“In a very short time my life has changed completely; it has become complicated and come under a scrutiny which I believe no one is ever prepared for. Especially if is not something you ever wanted. A series of circumstances and decisions have altered things with frightening intensity. In a short time I have been taken from almost anonymity in the Catalonia where people greet each other in the street to becoming breaking news and part of the world’s media.”
Puigdemont’s book La crisi catalana (La Campana), details the key events of his mandate as the 130th president of the Generalitat. In 238 pages, he gives his own account of those days and provides fresh details about the negotiation with the State, the referendum, the proclamation of the Republic, exile in Belgium and his detention and imprisonment in Germany.
The main objective of the book is to explain the “radically democratic”, popular and pacific character of the independence movement and offer it as an opportunity to help Europe move towards a model where citizens and their needs are above those of the states.

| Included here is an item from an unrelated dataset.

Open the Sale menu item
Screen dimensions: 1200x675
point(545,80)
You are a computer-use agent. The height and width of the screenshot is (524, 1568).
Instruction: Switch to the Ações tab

In the book, which grew from conversations with Belgian political journalist Olivier Mouton, the president calls on Europe to help Spain find its way out of “the hole in which it finds itself” with “discreet”, not public mediation. Puigdemont sets no conditions nor demands to take part personally in talks and is aware the process could “take a long time.” The answer, he says, is in a referendum and although it would be “very unusual”, Puigdemont does not rule out the possibility of that involving all of Spain.